◆ Action item:
Check each line of the listing for the string "computer", count the lines that have it, and answer with that number only.

◆ Records provided:
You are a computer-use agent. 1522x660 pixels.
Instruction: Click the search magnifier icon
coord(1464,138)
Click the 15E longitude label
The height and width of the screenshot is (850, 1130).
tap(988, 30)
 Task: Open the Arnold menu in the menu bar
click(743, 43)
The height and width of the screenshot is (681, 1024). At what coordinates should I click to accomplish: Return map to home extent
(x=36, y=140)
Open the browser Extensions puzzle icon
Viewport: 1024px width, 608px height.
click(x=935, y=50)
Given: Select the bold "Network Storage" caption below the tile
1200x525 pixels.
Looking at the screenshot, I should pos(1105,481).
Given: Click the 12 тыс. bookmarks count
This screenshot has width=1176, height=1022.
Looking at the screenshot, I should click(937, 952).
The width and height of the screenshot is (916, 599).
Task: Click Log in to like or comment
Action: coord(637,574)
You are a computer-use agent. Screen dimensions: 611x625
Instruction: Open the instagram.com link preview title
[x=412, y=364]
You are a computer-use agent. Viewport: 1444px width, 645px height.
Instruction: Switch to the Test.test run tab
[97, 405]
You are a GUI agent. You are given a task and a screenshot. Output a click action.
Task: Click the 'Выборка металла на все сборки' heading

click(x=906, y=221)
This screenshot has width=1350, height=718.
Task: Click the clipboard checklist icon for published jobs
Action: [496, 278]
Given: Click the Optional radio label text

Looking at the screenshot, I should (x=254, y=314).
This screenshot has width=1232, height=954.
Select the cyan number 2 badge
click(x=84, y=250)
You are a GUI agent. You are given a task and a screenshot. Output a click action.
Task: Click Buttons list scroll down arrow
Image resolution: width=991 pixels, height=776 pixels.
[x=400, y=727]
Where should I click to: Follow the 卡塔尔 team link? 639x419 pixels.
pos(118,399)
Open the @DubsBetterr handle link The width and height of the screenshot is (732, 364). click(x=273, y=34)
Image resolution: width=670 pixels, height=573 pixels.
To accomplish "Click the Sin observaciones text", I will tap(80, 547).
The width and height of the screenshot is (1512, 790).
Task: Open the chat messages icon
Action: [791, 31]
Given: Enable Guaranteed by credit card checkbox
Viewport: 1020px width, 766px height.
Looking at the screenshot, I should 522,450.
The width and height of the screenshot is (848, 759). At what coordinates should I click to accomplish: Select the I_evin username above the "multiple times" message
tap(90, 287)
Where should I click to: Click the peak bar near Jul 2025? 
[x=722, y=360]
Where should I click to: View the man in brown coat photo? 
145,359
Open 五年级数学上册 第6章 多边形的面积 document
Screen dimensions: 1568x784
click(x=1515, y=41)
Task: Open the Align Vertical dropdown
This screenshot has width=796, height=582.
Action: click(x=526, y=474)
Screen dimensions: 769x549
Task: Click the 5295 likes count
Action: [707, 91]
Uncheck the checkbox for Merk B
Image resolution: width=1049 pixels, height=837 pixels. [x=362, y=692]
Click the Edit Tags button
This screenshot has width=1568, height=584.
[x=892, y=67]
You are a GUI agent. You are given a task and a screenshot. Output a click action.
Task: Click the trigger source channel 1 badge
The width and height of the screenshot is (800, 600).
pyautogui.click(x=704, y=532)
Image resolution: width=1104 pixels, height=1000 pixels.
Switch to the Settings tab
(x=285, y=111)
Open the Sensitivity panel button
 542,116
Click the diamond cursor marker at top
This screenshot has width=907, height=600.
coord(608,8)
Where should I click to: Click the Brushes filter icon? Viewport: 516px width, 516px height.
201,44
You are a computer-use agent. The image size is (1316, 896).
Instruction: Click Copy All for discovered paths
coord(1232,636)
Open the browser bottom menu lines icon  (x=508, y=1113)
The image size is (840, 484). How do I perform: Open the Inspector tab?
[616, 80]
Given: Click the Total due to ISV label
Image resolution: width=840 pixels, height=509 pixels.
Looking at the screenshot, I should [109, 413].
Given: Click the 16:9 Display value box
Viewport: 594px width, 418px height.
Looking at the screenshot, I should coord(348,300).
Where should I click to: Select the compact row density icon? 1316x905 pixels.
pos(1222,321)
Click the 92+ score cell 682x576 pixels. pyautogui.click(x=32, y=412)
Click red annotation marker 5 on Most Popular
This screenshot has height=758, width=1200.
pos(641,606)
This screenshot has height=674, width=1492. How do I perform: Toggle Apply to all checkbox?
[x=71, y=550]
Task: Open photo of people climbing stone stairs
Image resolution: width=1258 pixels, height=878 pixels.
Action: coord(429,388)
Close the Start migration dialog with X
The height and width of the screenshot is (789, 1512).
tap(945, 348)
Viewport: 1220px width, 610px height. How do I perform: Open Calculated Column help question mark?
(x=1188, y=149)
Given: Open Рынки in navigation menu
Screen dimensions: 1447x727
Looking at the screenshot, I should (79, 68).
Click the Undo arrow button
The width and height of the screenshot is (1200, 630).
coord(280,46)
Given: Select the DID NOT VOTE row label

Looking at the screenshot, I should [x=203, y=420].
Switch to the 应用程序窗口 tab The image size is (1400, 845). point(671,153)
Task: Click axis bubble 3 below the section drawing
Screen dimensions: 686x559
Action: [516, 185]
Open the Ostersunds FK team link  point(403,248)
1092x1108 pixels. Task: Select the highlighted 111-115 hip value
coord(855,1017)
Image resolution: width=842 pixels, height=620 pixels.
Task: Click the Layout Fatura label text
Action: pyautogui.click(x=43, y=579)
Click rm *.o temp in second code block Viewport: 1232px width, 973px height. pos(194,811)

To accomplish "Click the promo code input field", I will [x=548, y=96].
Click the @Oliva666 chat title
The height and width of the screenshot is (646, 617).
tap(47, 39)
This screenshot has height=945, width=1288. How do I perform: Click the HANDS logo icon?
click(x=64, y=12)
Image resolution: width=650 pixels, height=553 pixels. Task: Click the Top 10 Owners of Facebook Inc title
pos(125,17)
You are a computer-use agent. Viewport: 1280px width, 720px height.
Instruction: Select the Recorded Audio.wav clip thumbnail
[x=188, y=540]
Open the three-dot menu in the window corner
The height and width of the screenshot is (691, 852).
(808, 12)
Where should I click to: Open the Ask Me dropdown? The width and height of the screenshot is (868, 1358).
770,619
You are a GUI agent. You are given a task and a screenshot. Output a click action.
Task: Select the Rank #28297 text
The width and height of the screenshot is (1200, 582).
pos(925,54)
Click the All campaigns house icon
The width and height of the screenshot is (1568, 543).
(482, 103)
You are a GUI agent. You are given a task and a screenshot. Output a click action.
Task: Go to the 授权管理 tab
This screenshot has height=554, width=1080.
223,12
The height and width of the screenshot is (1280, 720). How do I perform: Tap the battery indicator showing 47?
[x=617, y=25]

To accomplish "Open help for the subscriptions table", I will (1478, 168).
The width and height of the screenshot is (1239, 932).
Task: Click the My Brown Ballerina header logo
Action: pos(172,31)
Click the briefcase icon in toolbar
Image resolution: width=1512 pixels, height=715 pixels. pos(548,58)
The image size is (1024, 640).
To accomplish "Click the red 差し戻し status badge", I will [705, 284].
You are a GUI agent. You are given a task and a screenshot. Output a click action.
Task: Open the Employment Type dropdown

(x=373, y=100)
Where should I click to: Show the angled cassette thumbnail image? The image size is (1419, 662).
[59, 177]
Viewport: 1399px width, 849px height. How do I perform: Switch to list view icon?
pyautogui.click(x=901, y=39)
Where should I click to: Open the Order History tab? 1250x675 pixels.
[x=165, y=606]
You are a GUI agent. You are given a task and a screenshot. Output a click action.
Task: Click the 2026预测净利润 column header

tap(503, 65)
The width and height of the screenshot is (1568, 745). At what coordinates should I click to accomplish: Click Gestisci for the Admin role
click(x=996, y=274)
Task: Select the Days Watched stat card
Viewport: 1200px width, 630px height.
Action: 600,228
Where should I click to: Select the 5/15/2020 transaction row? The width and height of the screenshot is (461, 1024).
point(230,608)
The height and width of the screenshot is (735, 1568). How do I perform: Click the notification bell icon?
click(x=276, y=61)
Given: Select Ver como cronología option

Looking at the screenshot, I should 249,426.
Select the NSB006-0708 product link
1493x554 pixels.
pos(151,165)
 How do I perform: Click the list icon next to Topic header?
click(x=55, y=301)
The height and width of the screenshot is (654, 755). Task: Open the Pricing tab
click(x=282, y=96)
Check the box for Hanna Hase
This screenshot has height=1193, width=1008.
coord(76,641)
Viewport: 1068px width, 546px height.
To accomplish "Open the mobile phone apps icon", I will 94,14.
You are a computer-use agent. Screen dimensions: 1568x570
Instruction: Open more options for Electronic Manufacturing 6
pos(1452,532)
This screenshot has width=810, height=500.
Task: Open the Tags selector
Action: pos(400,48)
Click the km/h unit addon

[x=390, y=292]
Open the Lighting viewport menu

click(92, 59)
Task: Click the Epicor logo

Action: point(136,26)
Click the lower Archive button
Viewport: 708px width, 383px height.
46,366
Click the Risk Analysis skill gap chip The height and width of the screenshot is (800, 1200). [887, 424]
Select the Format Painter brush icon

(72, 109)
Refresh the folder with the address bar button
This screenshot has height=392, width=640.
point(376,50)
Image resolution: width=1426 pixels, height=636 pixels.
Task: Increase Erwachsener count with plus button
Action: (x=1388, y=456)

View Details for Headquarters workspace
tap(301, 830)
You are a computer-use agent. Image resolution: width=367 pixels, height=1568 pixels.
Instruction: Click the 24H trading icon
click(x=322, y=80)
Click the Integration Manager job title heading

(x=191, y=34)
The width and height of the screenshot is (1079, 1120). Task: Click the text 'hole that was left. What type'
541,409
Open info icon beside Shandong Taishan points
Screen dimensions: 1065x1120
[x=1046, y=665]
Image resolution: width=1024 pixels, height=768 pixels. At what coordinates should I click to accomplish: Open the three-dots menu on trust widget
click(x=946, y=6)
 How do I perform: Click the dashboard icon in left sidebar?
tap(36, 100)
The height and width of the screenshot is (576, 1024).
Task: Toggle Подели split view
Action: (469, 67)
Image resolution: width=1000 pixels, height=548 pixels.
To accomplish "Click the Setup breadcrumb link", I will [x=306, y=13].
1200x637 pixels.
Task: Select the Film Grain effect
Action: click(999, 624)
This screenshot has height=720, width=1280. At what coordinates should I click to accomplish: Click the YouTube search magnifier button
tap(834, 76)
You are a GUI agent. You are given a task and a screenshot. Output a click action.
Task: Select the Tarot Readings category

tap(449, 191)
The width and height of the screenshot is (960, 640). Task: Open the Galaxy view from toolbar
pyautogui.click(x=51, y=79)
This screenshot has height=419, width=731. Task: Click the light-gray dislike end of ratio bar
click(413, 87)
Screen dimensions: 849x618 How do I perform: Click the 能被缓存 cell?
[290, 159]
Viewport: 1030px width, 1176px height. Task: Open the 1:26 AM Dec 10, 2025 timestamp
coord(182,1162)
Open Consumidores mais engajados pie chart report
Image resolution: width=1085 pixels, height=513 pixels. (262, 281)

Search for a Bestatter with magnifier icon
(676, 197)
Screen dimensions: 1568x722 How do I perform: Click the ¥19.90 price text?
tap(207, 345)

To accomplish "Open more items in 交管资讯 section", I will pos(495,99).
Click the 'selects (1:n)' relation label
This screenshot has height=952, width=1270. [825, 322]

◆ Solved exercise:
7